(PASSAGE PROVIDED)

Usnea articulata, commonly known as the string-of-sausage lichen, is a pale greenish-grey, densely branched lichen with a prostrate or pendant growth form. It grows on bark, on branches and twigs, and is often unattached to a branch and merely draped over it. It grows up to 100 cm in length.

==Description==
The thallus (vegetative tissue) of this fruticose (bush-like) lichen is densely branched, and forms tangled masses of stems which are prostrate or pendulous. The branches are smooth and somewhat knobbly or spiny, and a greenish-grey colour. The larger stems become articulated, dividing into inflated, sausage-like segments. The lichen is not blackish at the base and sometimes becomes detached, continuing to grow while draped over its support.

==Distribution and habitat==
This lichen is very sensitive to air pollution, especially from sulphur dioxide; it has a widespread but sparse distribution in mainland Europe, but has become extinct in many areas, surviving best in Brittany. It occurs on various Mediterranean and Atlantic islands and is present in Saudi Arabia, and the mountainous regions of East Africa and North Africa. In the British Isles, it used to be widespread but disappeared from many areas during the Industrial Revolution. It is reasonably common in southwestern England, from the New Forest westwards, and is known from scattered locations in Wales, particularly Pembrokeshire. It is rare in southern and western Ireland.

(End PASSAGE PROVIDED)
(MATERIAL PROVIDED)

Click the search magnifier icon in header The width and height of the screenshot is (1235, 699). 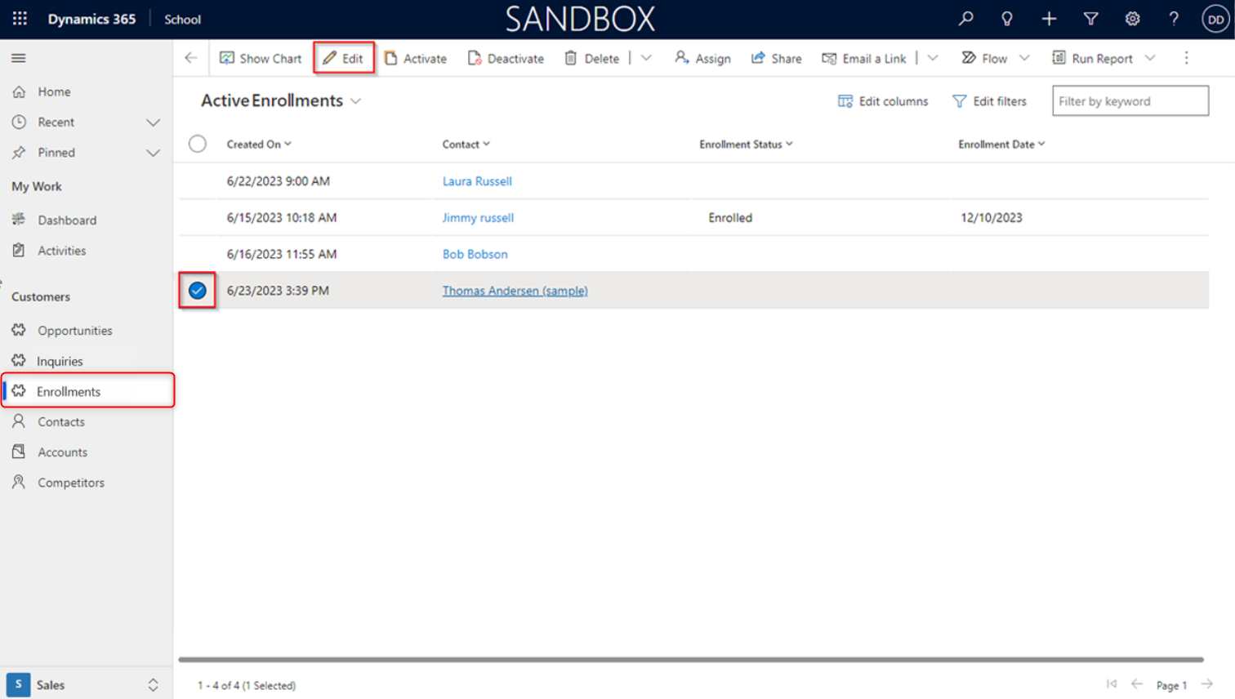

(End MATERIAL PROVIDED)

(TASK LIST):
1. In the passage on the string-of-sausage lichen, what type of air pollution is the lichen said to be especially sensitive to?
2. Please write out the stretch of the string-of-sausage lichen passage from "Usnea articulata, commonly" through "over its support.".
3. Carry the passage on the string-of-sausage lichen onward from its final sentence.
The material stands apart from the passage on the string-of-sausage lichen.

(WRITTEN RESPONSES):
1. Sulphur dioxide.

2.
Usnea articulata, commonly known as the string-of-sausage lichen, is a pale greenish-grey, densely branched lichen with a prostrate or pendant growth form. It grows on bark, on branches and twigs, and is often unattached to a branch and merely draped over it. It grows up to 100 cm in length.

==Description==
The thallus (vegetative tissue) of this fruticose (bush-like) lichen is densely branched, and forms tangled masses of stems which are prostrate or pendulous. The branches are smooth and somewhat knobbly or spiny, and a greenish-grey colour. The larger stems become articulated, dividing into inflated, sausage-like segments. The lichen is not blackish at the base and sometimes becomes detached, continuing to grow while draped over its support.

3.
Sometimes this lichen grows on the ground, in the slacks among sand dunes growing over rough vegetation. More often it is arboreal, often high in the canopy or in hedgerows, and not attached to anything, but draped over twigs and branches. Here it is difficult to spot from below and its presence may only become apparent should fragments of the lichen fall to the ground during storms or after snowfall.

==Ecology==
Like all lichens, this species involves a mutual relationship between an alga and a fungus; in this instance the alga is a green alga, but not Trentepohlia. Reproduction in this species is mainly by fragmentation of the thallus, with an apparent absence of spore production limiting its ability to recolonise parts of its range where it has been extirpated.